(Activity): The result should be the lines from the one holding "This screenshot has" to the end of the records below, repeated exactly. No pictures.

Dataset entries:
----------
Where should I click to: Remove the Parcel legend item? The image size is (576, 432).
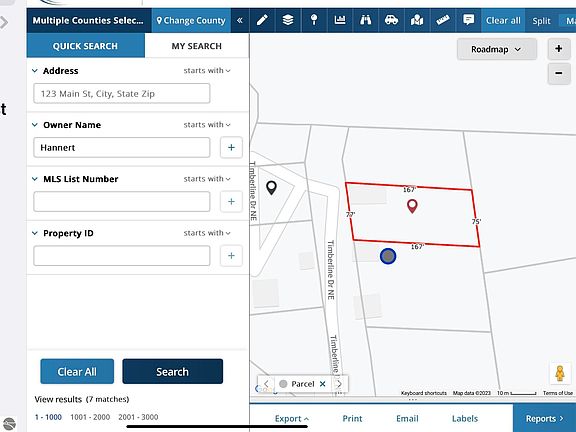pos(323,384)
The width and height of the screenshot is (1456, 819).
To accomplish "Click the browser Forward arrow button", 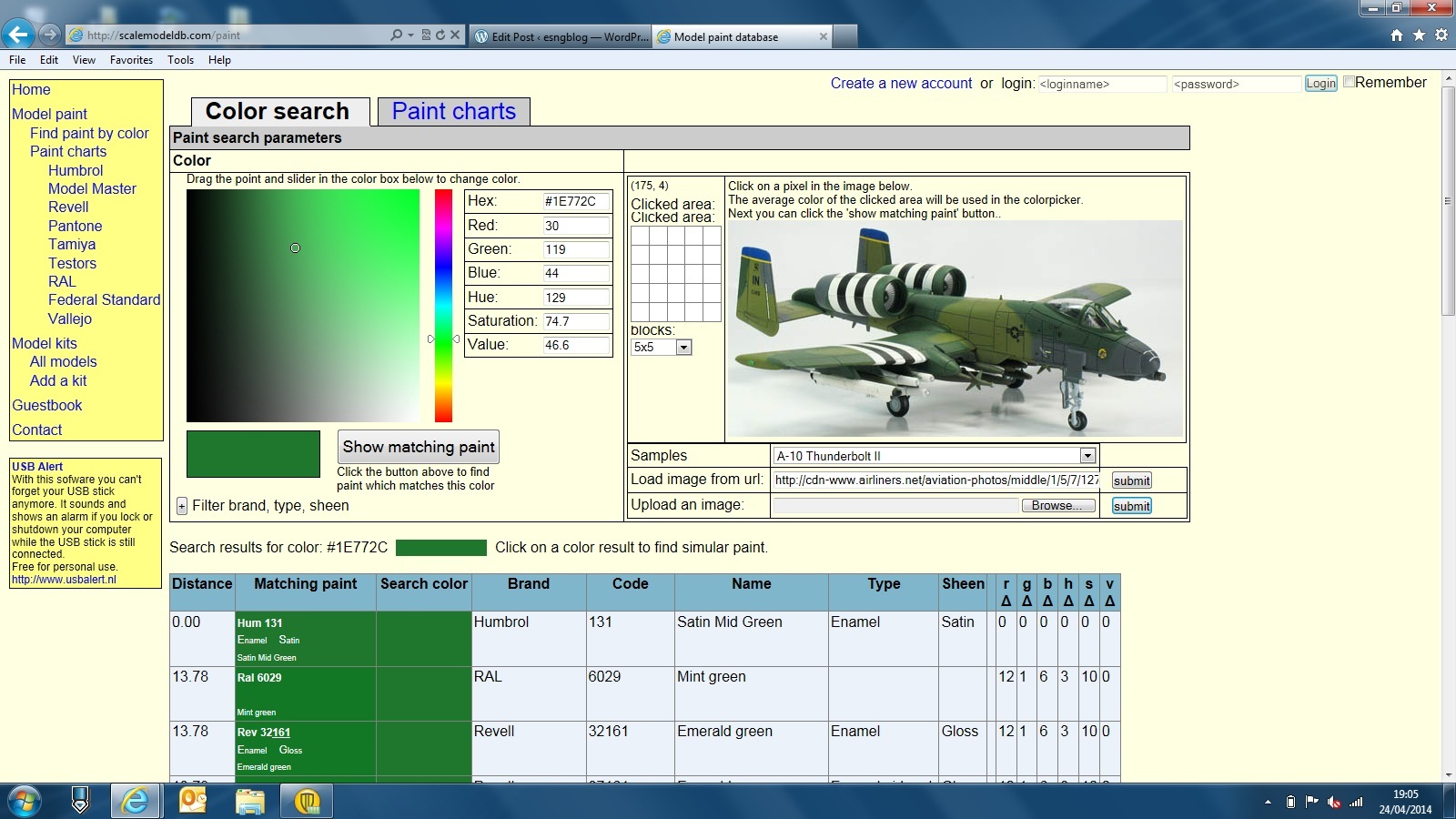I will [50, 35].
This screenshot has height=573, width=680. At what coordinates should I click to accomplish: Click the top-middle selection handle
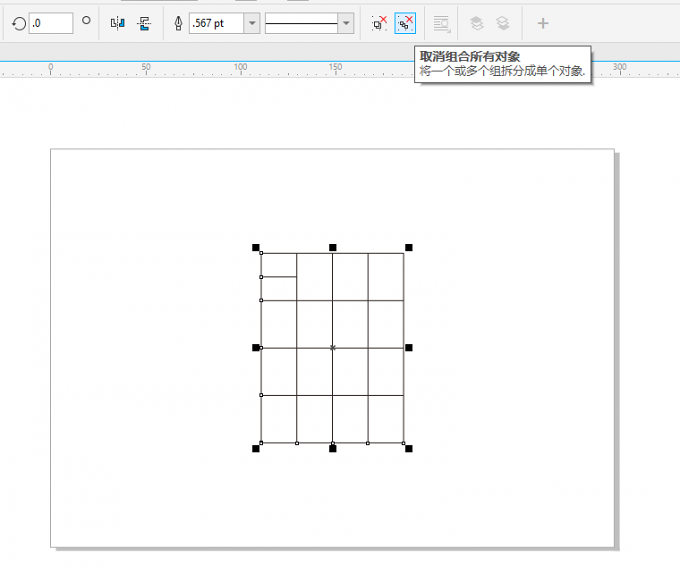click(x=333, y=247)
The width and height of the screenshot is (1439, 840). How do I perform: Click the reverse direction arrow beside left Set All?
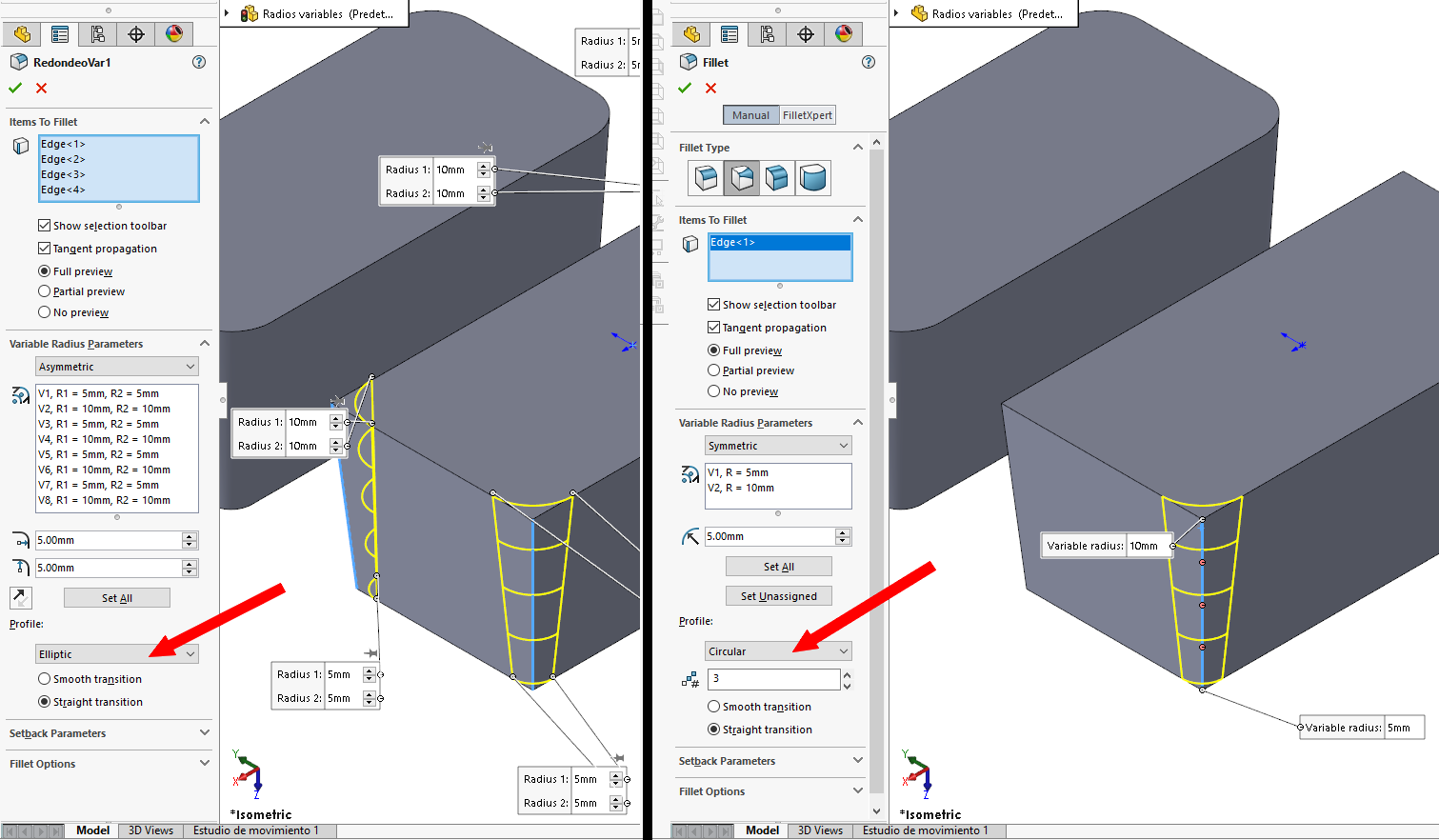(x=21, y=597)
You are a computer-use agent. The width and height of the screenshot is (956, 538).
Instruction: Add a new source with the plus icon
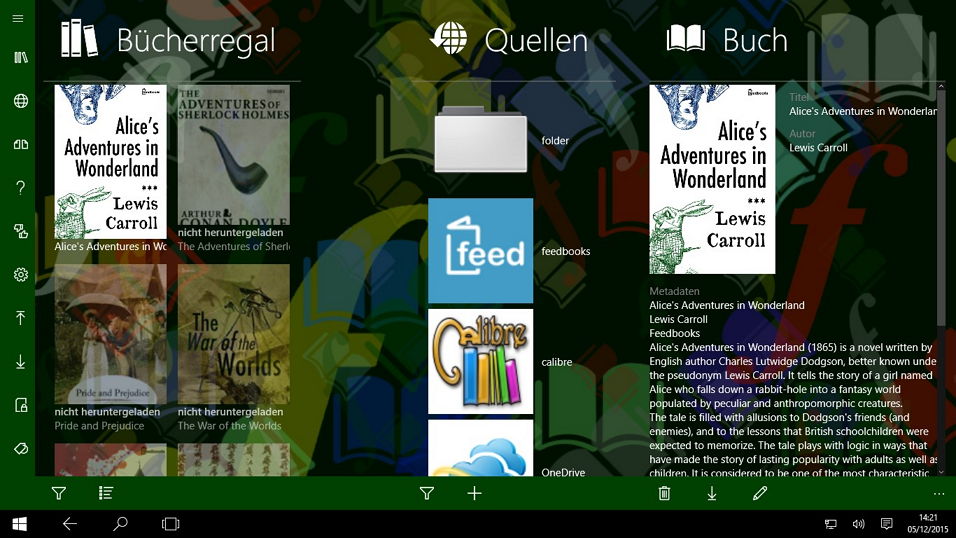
----------
(Task output):
This screenshot has height=573, width=680. At what coordinates should I click to accomplish: Click the top-middle selection handle
click(x=333, y=247)
The width and height of the screenshot is (1439, 840). How do I perform: Click the reverse direction arrow beside left Set All?
(x=21, y=597)
You are a computer-use agent. The width and height of the screenshot is (956, 538).
Instruction: Add a new source with the plus icon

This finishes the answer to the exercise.